Il Dirigente Scolastico, inquadrato nella dirigenza dello stato (Area V della Dirigenza), è (Decreto legislativo n.165/01) "responsabile della gestione delle risorse finanziarie e strumentali e dei risultati del servizio. Nel rispetto delle competenze degli organi collegiali scolastici, spettano al dirigente scolastico autonomi poteri di direzione, di coordinamento e di valorizzazione delle risorse umane. In particolare il Dirigente Scolastico organizza l'attività scolastica secondo criteri di efficienza e di efficacia ed è il titolare delle relazioni sindacali". Il Dirigente Scolastico ha ricevuto poteri sempre più ampi con l'autonomia scolastica concessa negli ultimi anni agli istituti scolastici, trasformandosi da "Preside-Burocrate", funzionario inquadrato come personale direttivo del Ministero, in "Preside-Manager", personale con qualifica dirigenziale.

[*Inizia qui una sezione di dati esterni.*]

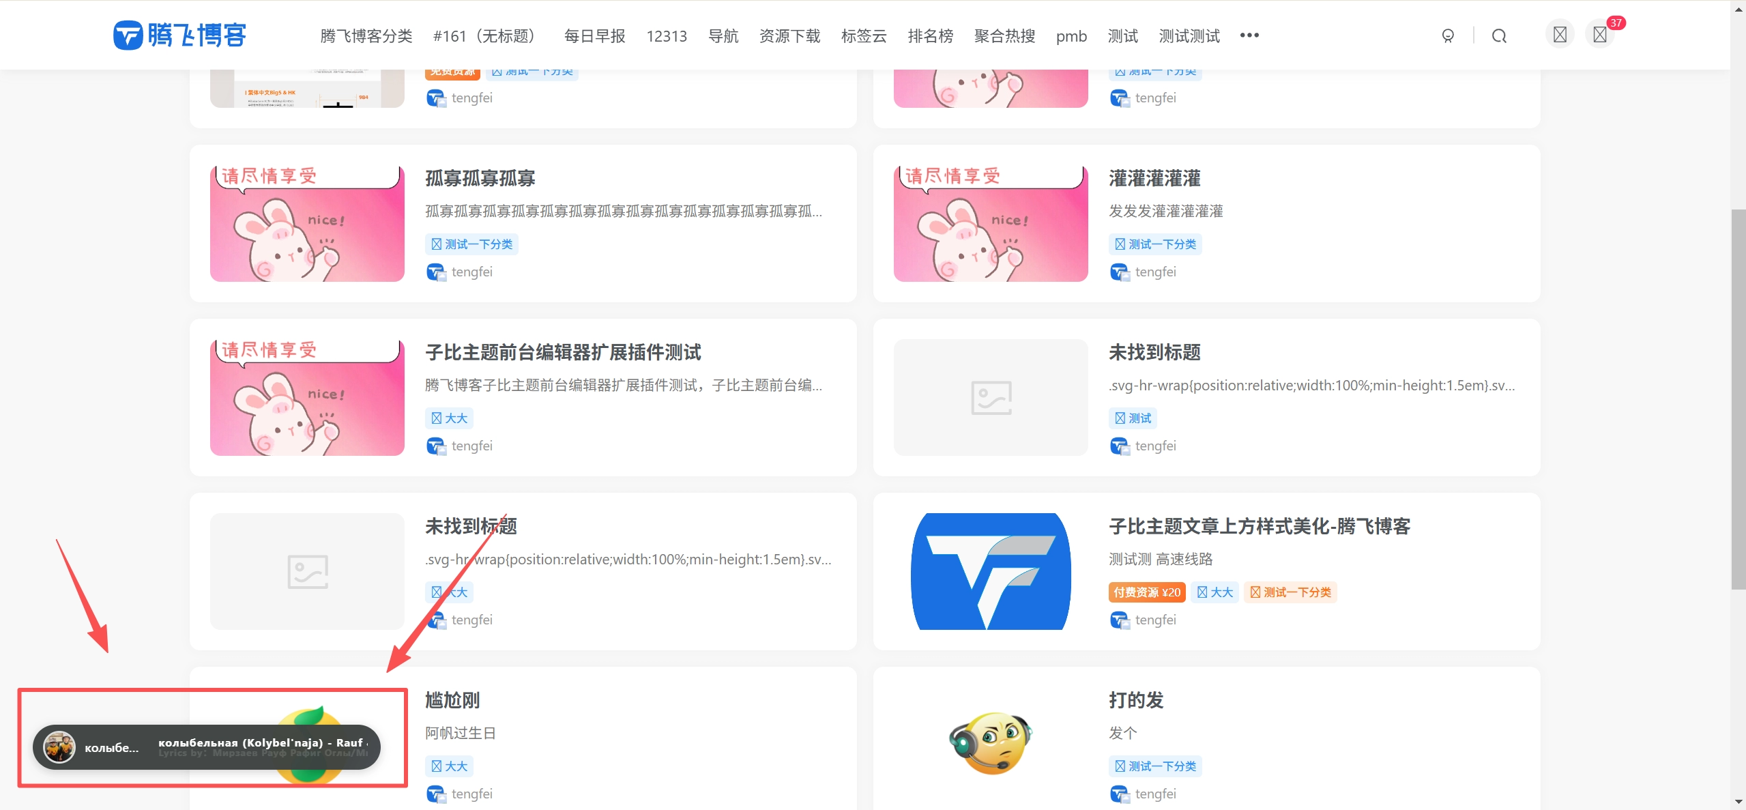Open the 排名榜 navigation item

pos(930,37)
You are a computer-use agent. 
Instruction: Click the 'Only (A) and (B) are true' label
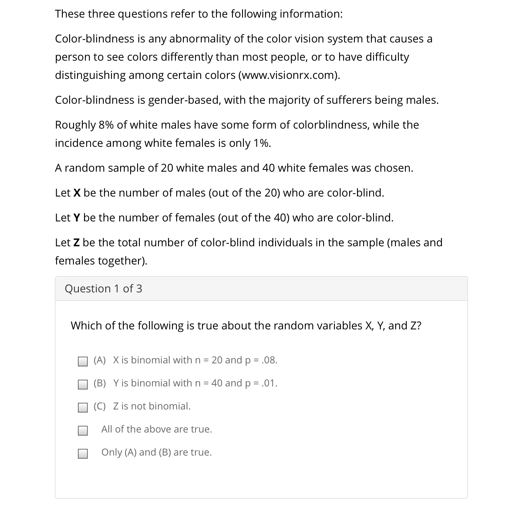pos(157,453)
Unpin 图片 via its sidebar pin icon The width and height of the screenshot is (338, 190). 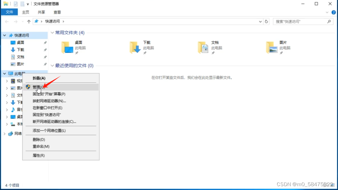[x=45, y=64]
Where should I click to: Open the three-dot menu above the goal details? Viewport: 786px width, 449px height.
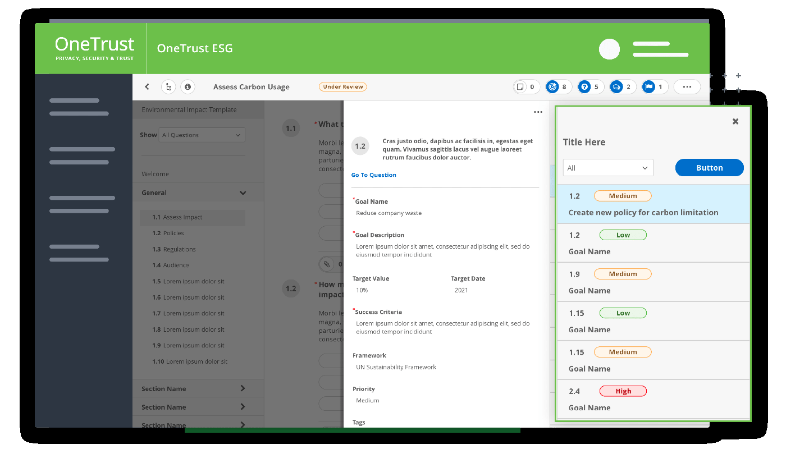[538, 112]
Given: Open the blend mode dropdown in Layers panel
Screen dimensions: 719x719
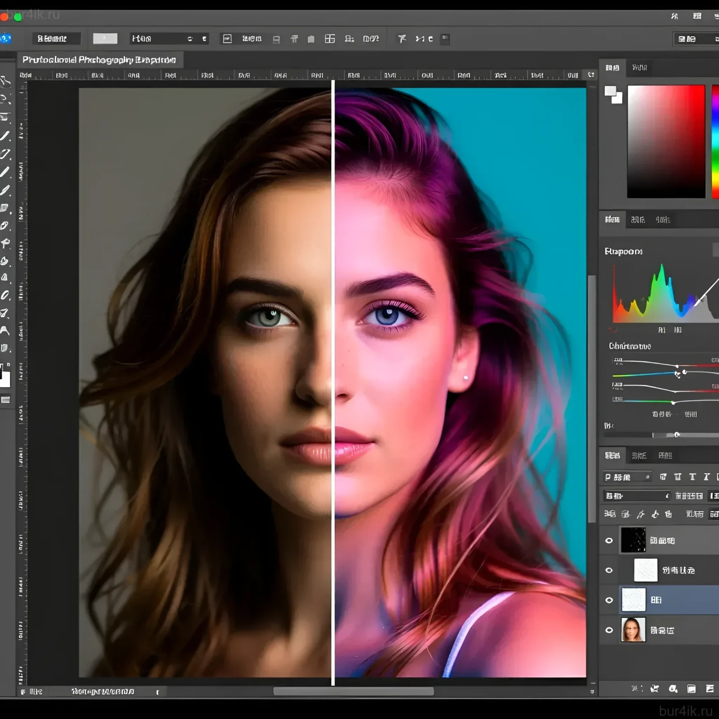Looking at the screenshot, I should (x=637, y=495).
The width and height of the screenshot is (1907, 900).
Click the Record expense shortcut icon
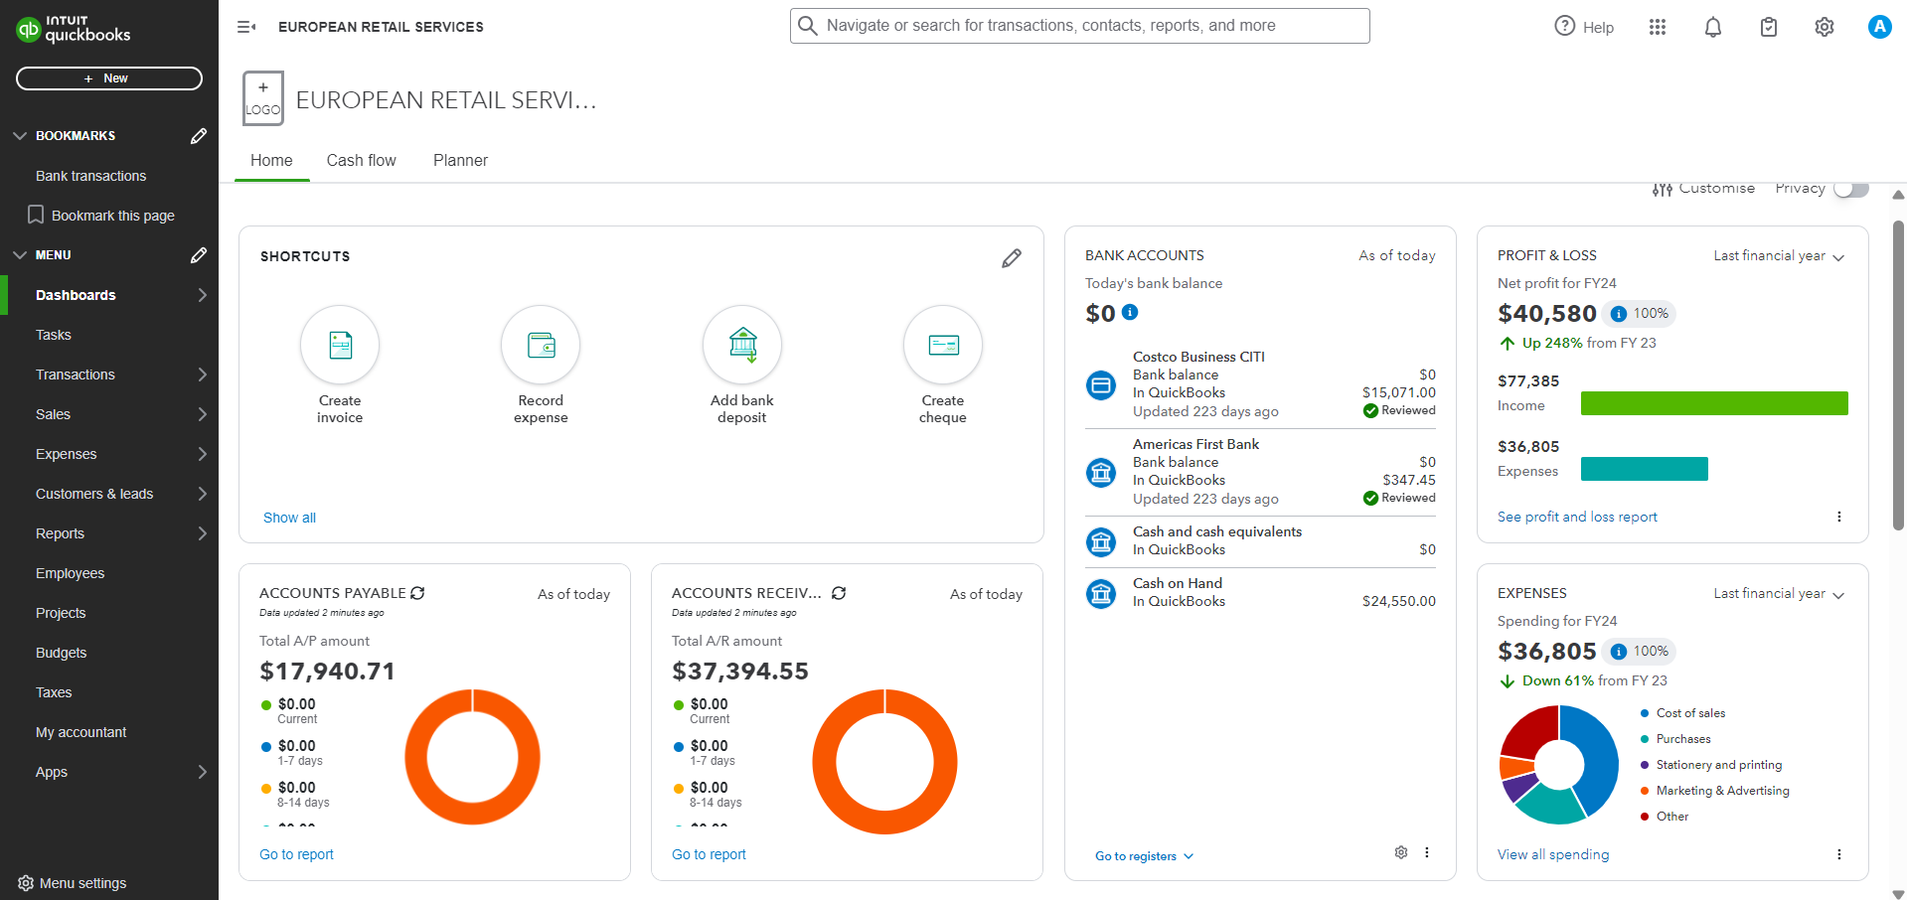(541, 345)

Il dirigente controlla le risorse finanziarie concesse dallo Stato alla scuola a lui affidata, e deve fare periodicamente resoconto del bilancio al Consiglio d'Istituto. È sua la firma sotto ogni circolare o documento emesso dalla scuola, e di conseguenza è anche sua la responsabilità su ciò che i documenti dicono. In sostanza, col tempo sta avendo sempre più le funzioni di un normale dirigente d'azienda.

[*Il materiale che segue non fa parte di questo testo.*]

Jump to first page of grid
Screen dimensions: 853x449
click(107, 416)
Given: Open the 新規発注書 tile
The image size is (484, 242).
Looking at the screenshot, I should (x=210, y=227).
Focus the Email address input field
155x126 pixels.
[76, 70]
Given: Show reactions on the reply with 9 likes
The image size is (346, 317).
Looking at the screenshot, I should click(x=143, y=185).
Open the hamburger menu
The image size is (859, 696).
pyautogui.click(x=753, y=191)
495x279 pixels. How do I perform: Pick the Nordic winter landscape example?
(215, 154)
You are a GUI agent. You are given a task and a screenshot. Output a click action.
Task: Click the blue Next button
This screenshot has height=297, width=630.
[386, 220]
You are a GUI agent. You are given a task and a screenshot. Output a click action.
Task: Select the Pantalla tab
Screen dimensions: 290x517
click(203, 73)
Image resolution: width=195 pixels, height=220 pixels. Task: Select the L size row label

Inoltre a lui, nelle scuole superiori di secondo grado, devono essere presentate le richieste per le Assemblee d'Istituto degli alunni. È sempre al dirigente Scolastico che sono rivolte le richieste di permesso di docenti e corpo para-docente, e sono i delegati del Dirigente (vicari o vicepresidi) che controfirmano i permessi degli alunni per entrare posticipatamente o uscire anticipatamente.

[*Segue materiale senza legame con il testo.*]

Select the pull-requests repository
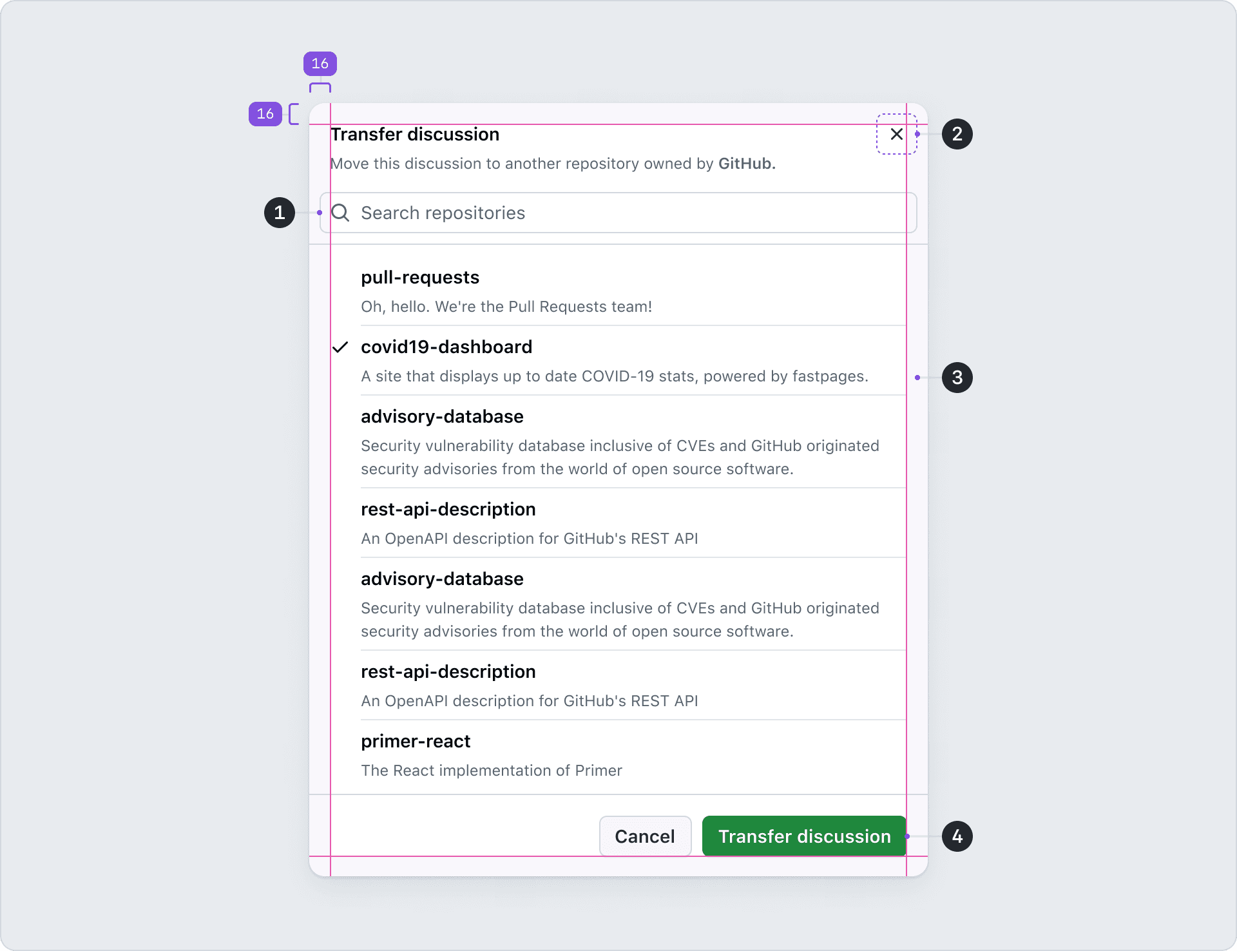The width and height of the screenshot is (1237, 951). pyautogui.click(x=420, y=278)
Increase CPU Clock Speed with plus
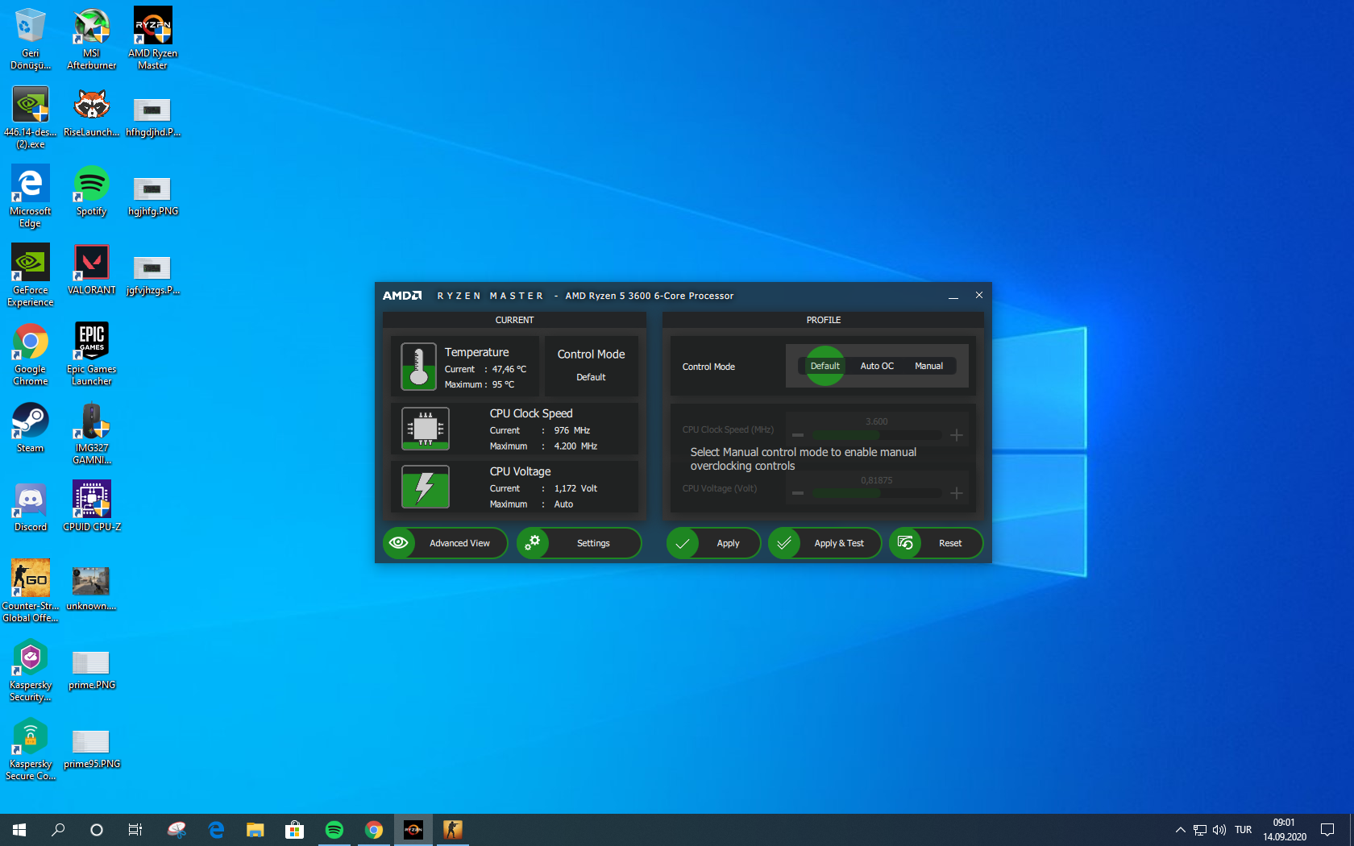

Il Dirigente Scolastico, in materia di Sicurezza, assume il ruolo e i compiti che la legge assegna al datore del lavoro. Tuttavia non può intervenire direttamente, con interventi strutturali, sugli edifici, in quanto questi rimangono di competenza degli Enti Locali. Il Dirigente Scolastico è membro di diritto nel C.d.I. (Consiglio d'Istituto) e presiede la Giunta Esecutiva e il Collegio dei Docenti.